Snowball sampling (also called network sampling or chain sampling) is a variant of convenience sampling. With this approach, early sample members (called seeds) are asked to refer other people who meet the eligibility criteria. This approach is often used when the population involves people who might otherwise be difficult to identify (e.g., people who are afraid of hospitals).
Convenience sampling is the weakest form of sampling. In heterogeneous populations, there is no other sampling approach in which the risk of sampling bias is greater. Yet, convenience sampling is the most commonly used method in many disciplines.
Example of a Convenience Sample: Krueger and colleagues (2015) studied fetal response (fetal heart rate and movement) to live and recorded maternal speech following a history of fetal exposure to a passage spoken by the mother. The study participants were a convenience sample of 21 pregnant women.
TIP: Rigorous methods of sampling hidden populations, such as the homeless or injection drug users, are emerging. Because standard probability sampling is inappropriate for such hidden populations, a method called respondent-driven sampling (RDS), a variant of snowball sampling, has been developed. RDS, unlike traditional snowballing, allows the assessment of relative inclusion probabilities based on mathematical models (Magnani et al., 2005). McCreesh and colleagues (2012) have undertaken a recent evaluation of RDS.
Quota Sampling
A quota sample is one in which the researcher identifies population strata and determines how many participants are needed from each stratum. By using information about population characteristics, researchers can ensure that diverse segments are represented in the sample, in the proportion in which they occur in the population.

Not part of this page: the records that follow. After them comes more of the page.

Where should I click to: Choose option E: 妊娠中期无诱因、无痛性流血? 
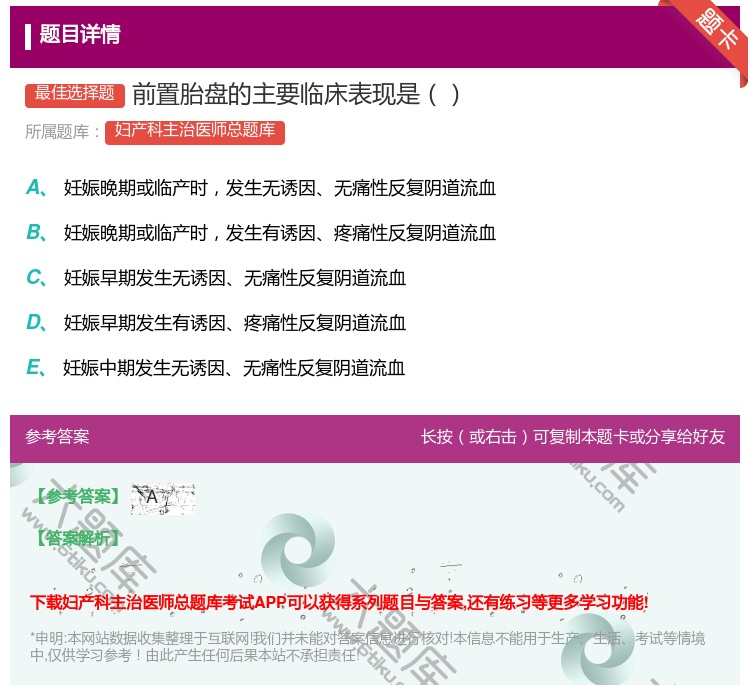(234, 368)
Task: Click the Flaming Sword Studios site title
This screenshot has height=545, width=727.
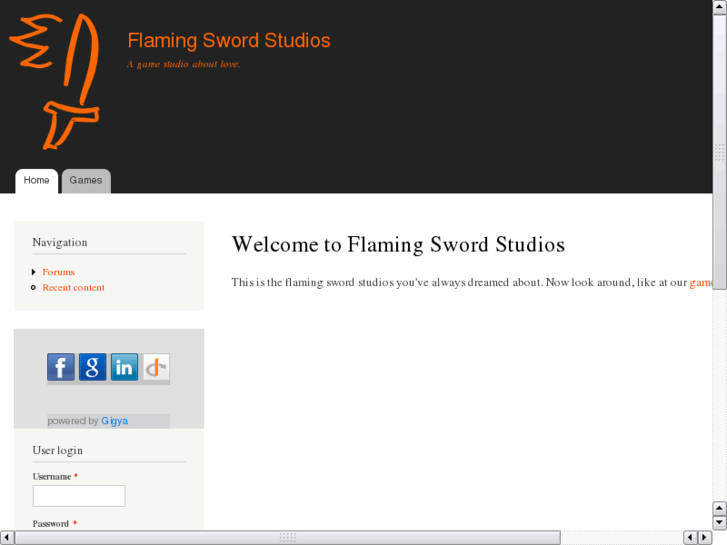Action: tap(229, 41)
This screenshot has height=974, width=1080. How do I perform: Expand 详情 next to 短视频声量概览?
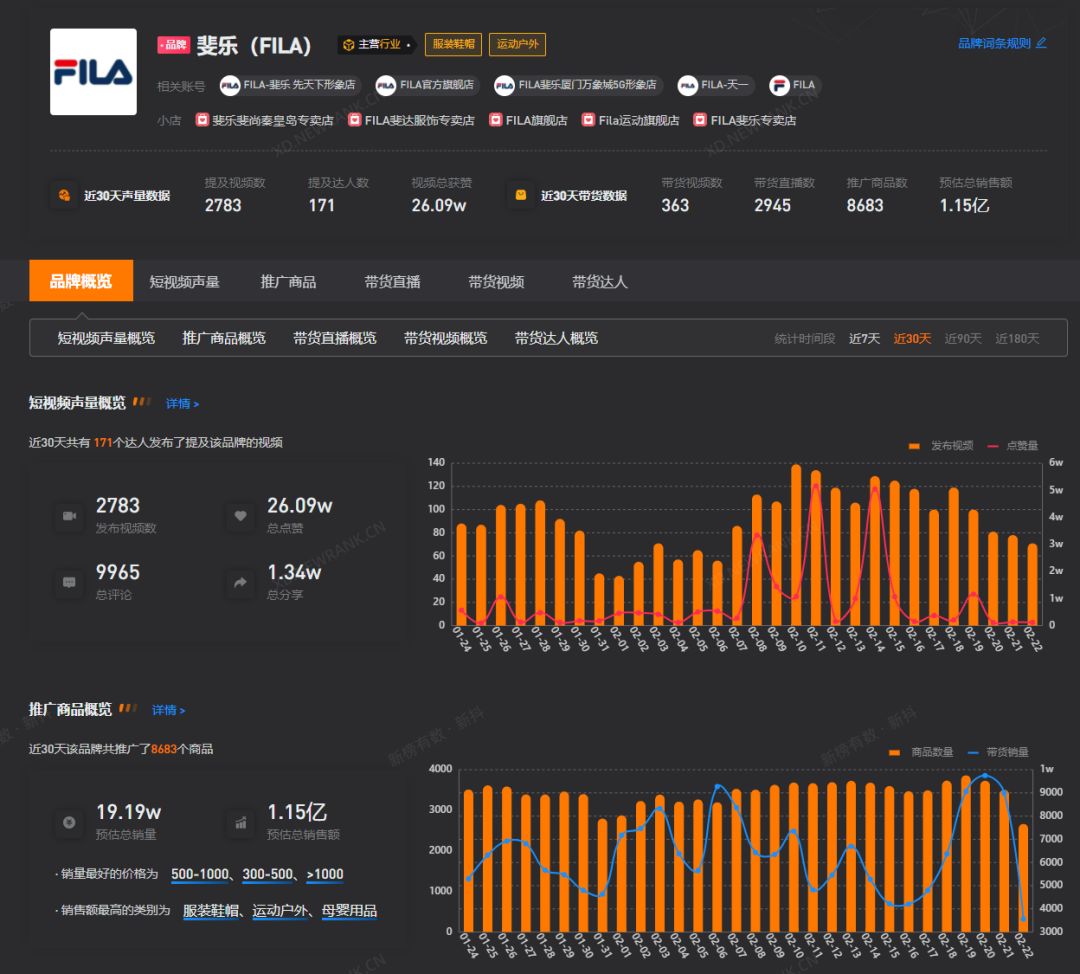[x=182, y=404]
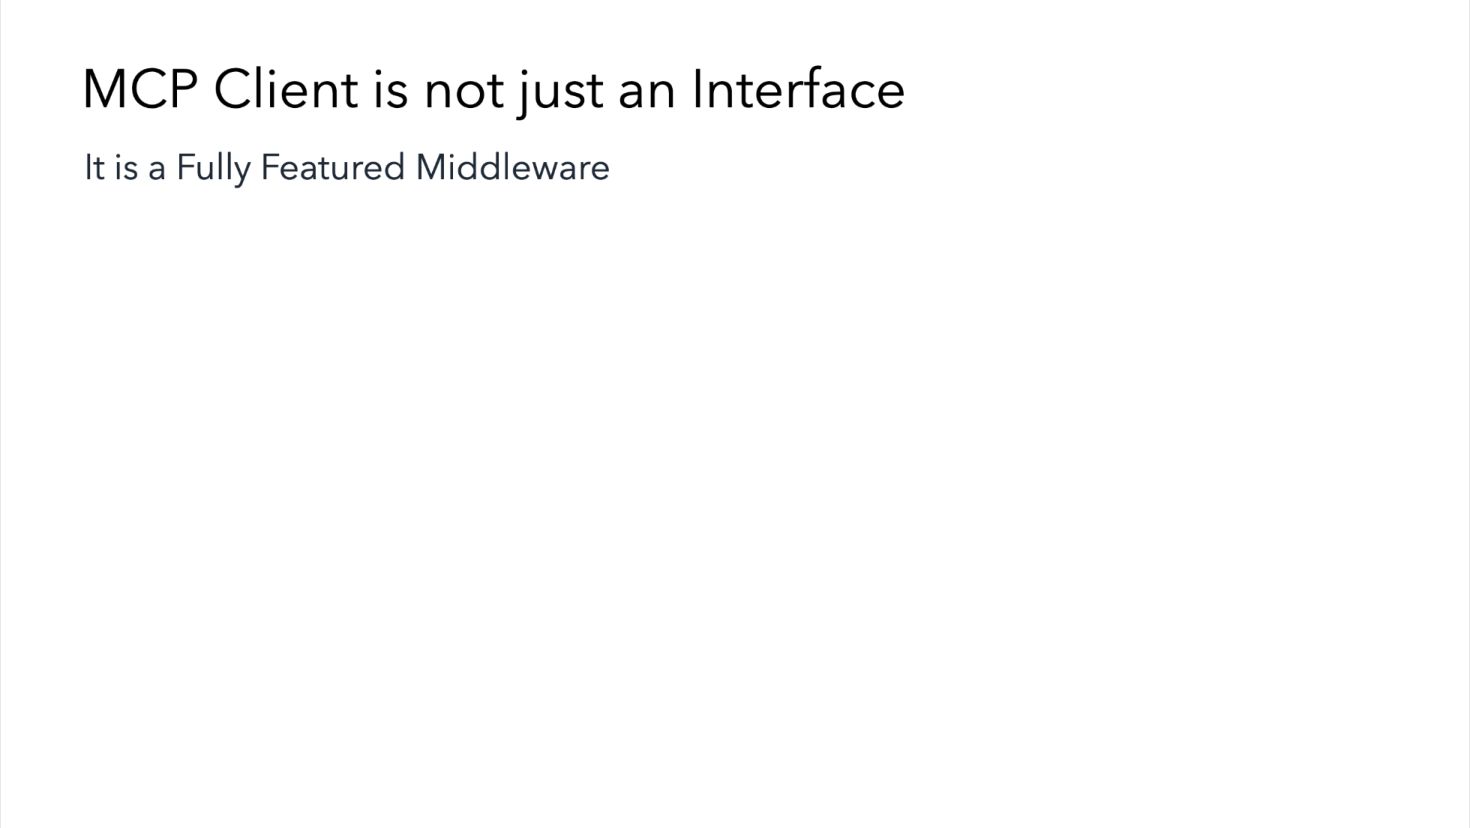The image size is (1470, 828).
Task: Click the word "It" starting the subtitle
Action: coord(94,167)
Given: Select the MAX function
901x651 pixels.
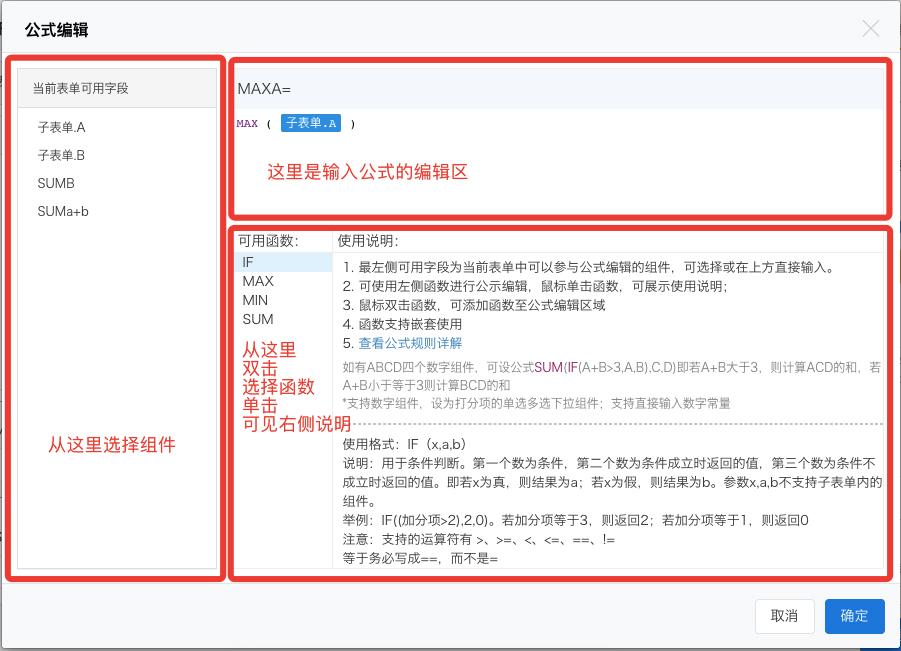Looking at the screenshot, I should click(258, 281).
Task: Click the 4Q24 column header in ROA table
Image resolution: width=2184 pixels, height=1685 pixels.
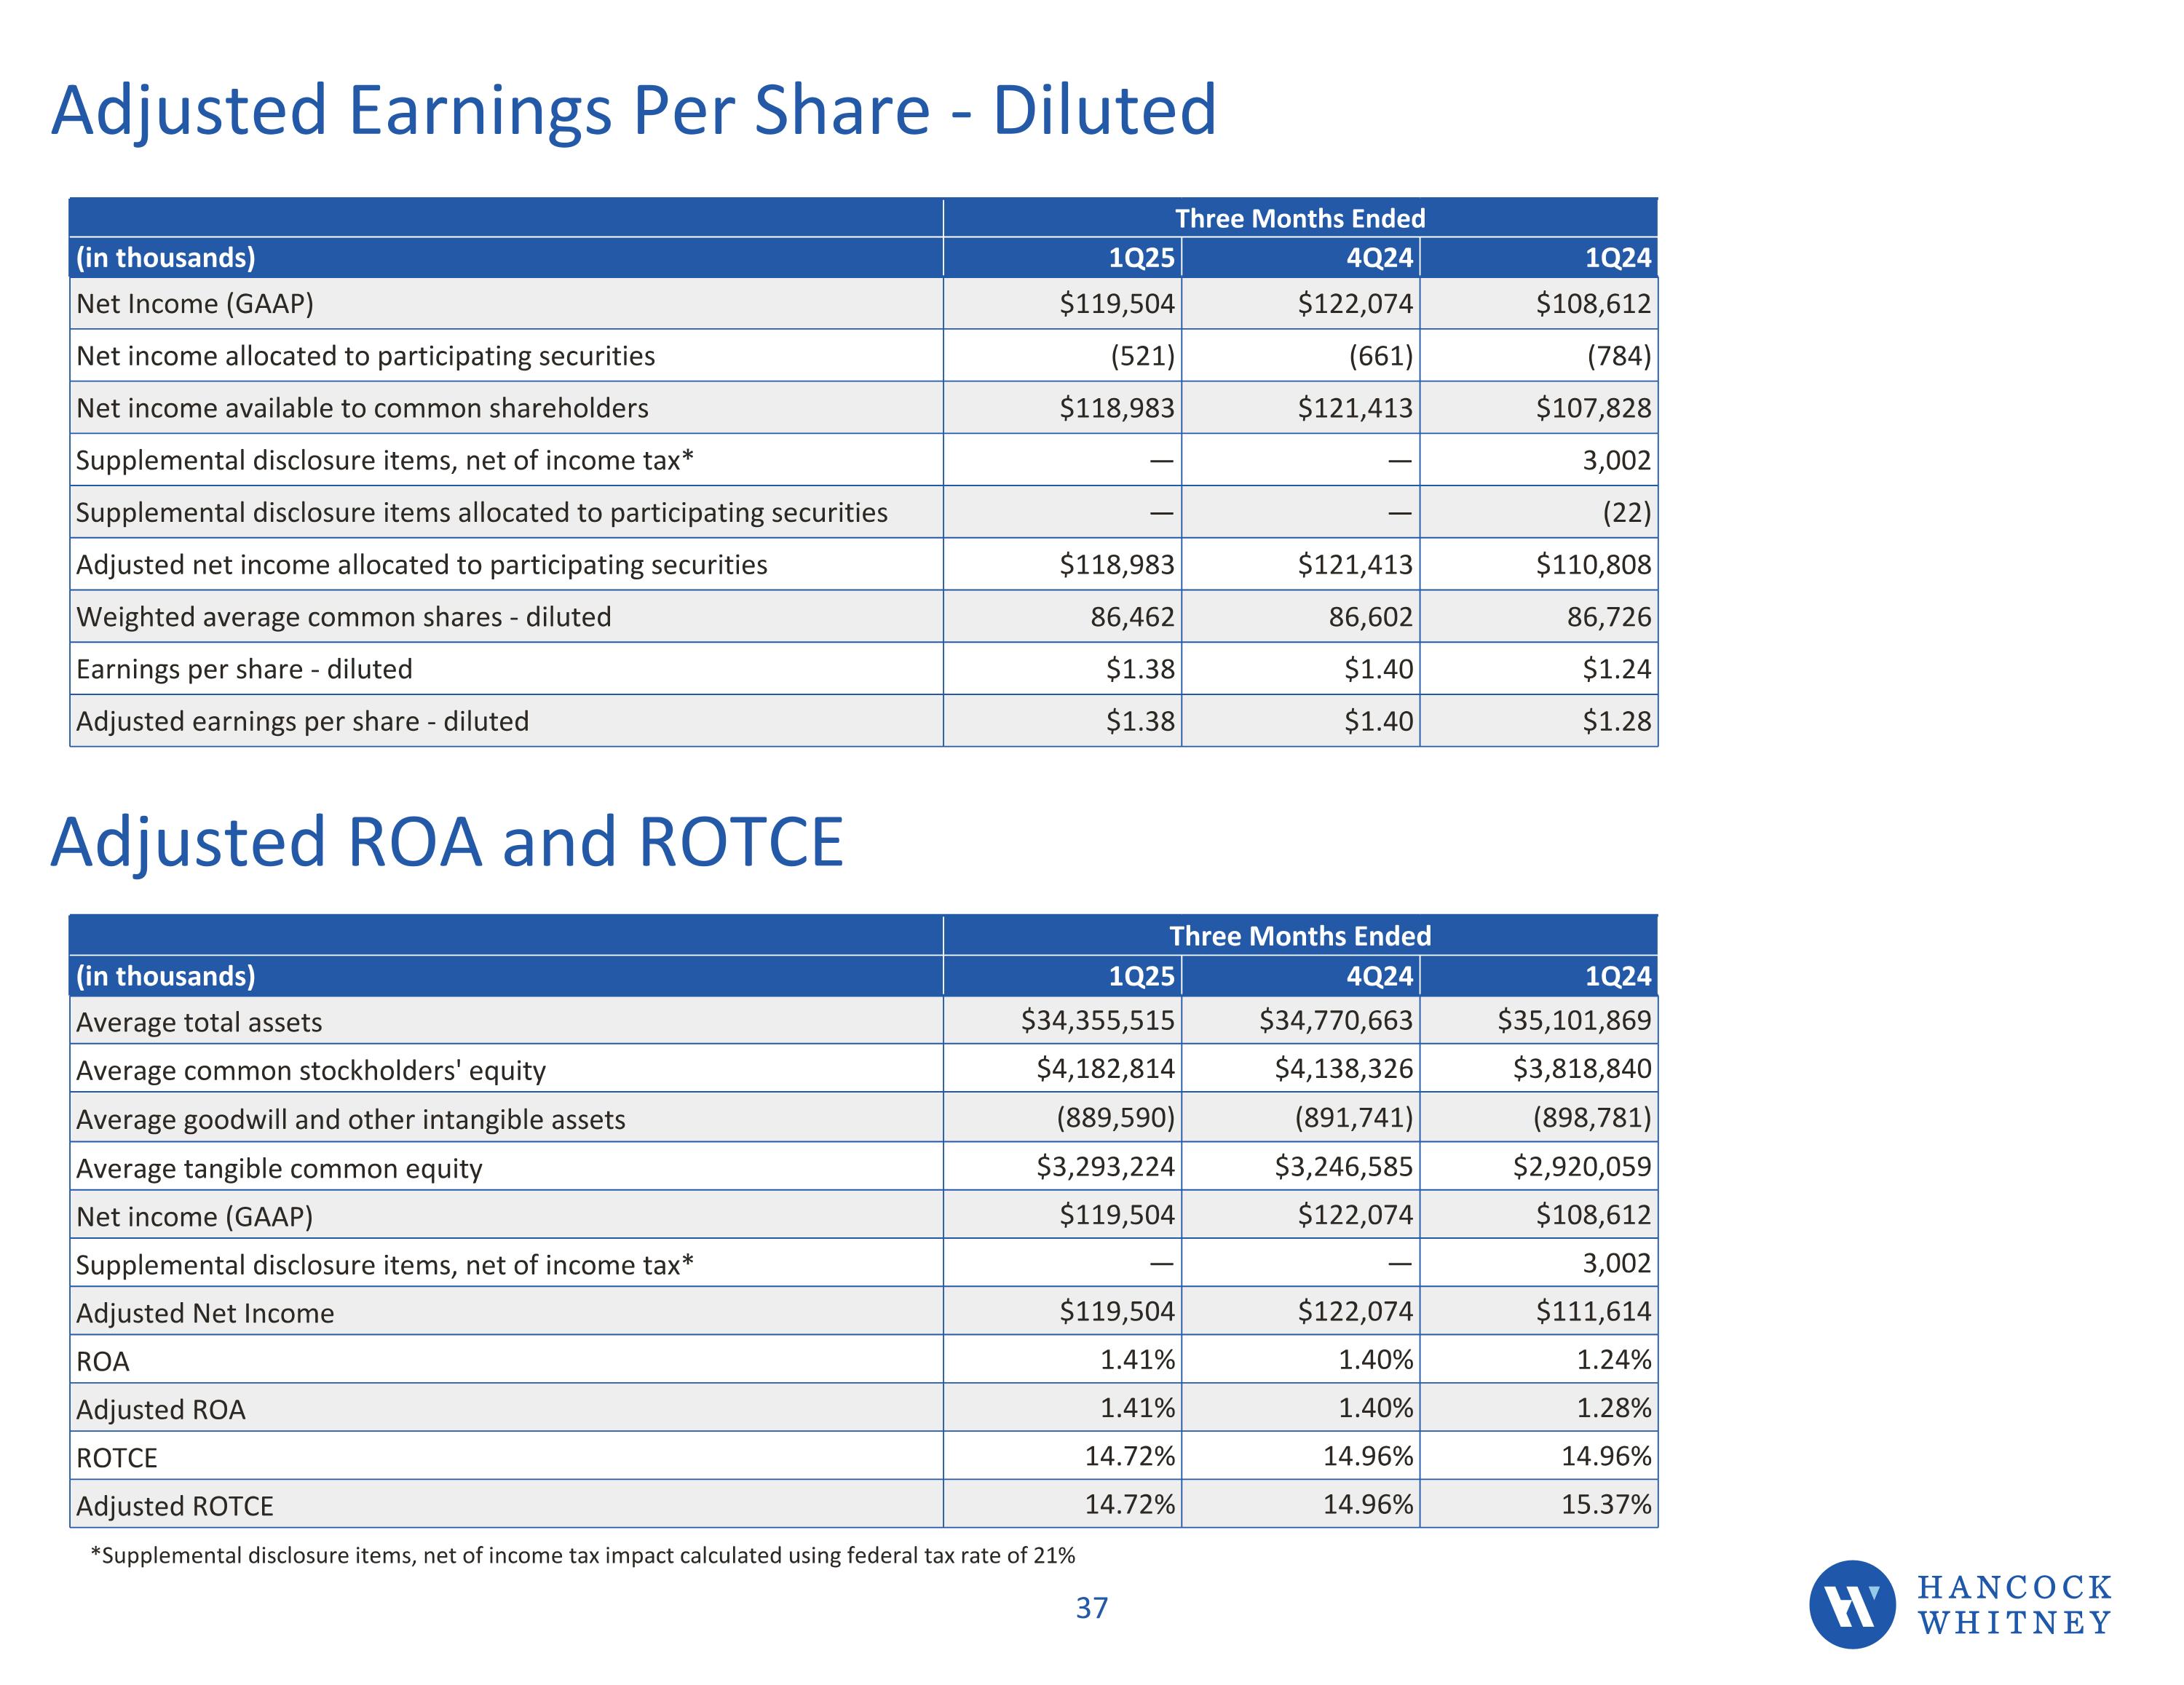Action: (x=1379, y=976)
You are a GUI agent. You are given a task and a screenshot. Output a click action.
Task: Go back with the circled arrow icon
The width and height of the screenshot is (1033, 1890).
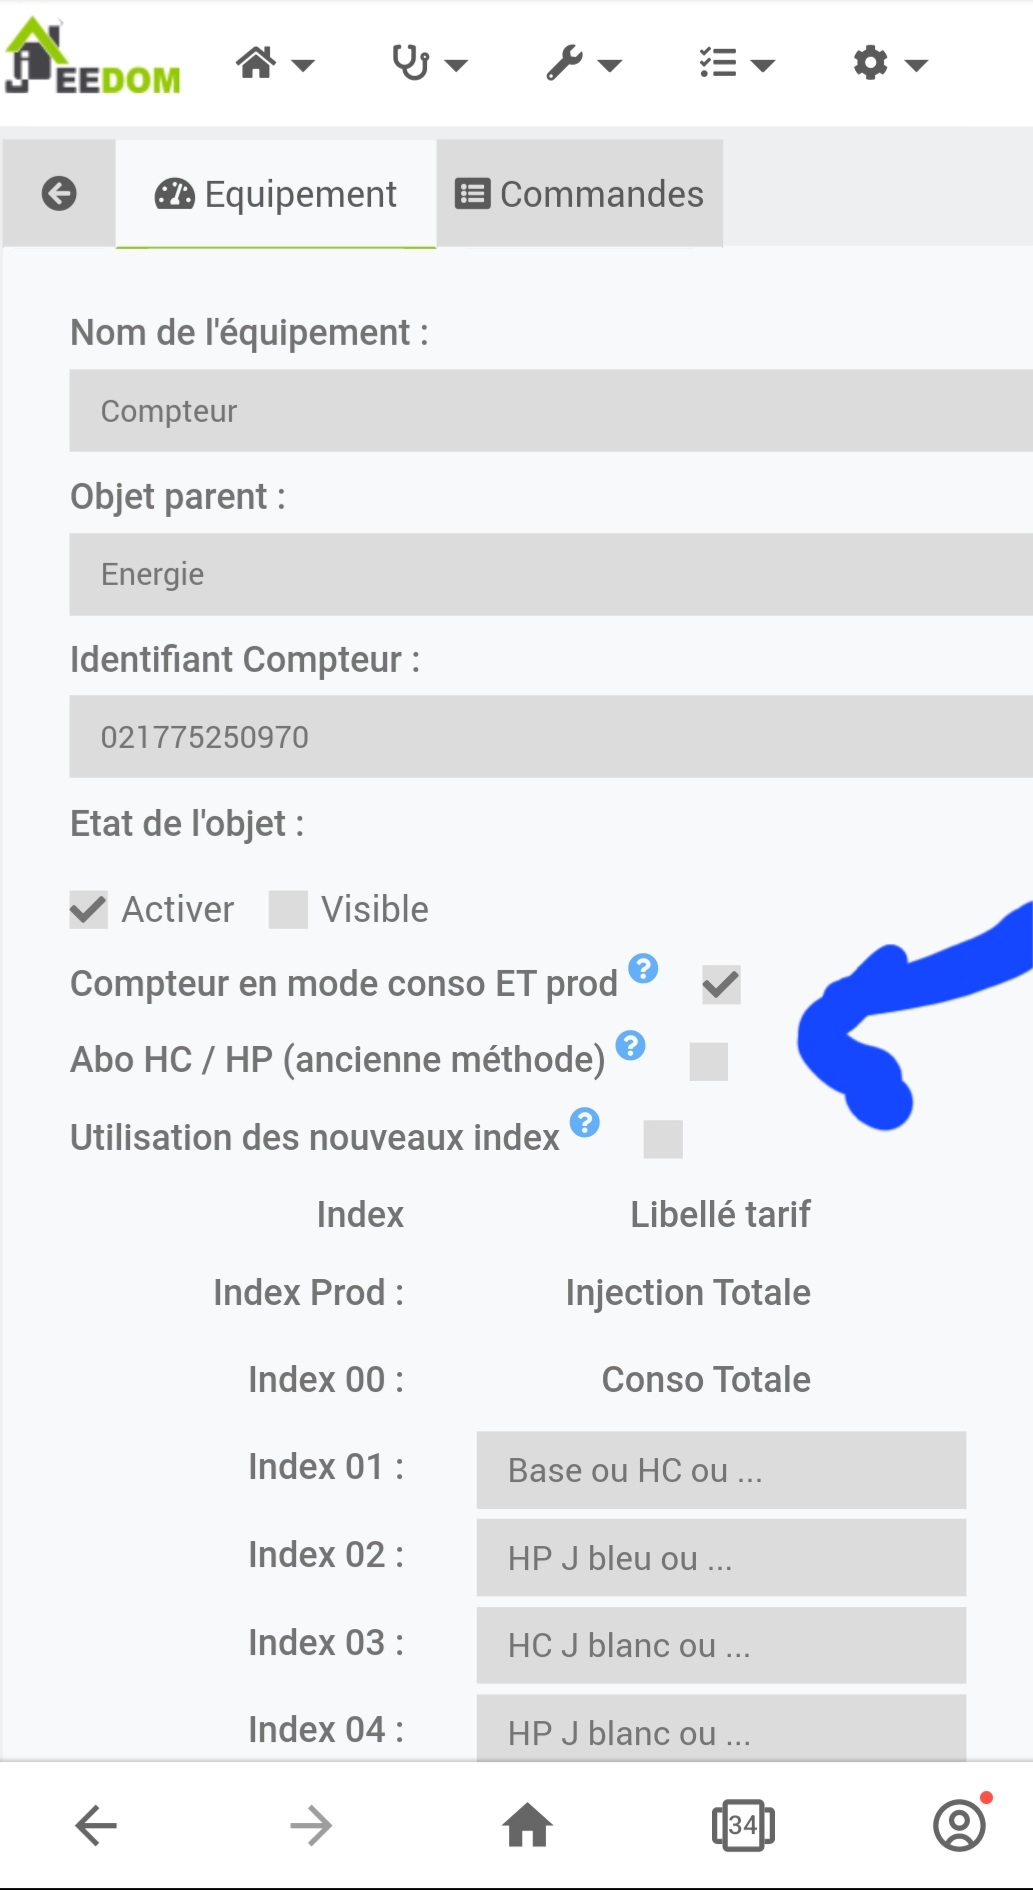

Suppose we were interested in studying nursing students’ attitude toward working with AIDS patients. The accessible population is a school of nursing with 500 undergraduate students; a sample of 100 students is desired. The easiest procedure would be to distribute questionnaires in classrooms through convenience sampling. Suppose, however, that we suspect that male and female students have different attitudes. A convenience sample might result in too many men or women. Table 12.1 presents fictitious data showing the gender distribution for the population and for a convenience sample (second and third columns). In this example, the convenience sample overrepresents women and underrepresents men. We can, however, establish “quotas” so that the sample includes the appropriate number of participants from both strata. The far-right column of Table 12.1 shows the number of men and women required for a quota sample for this example.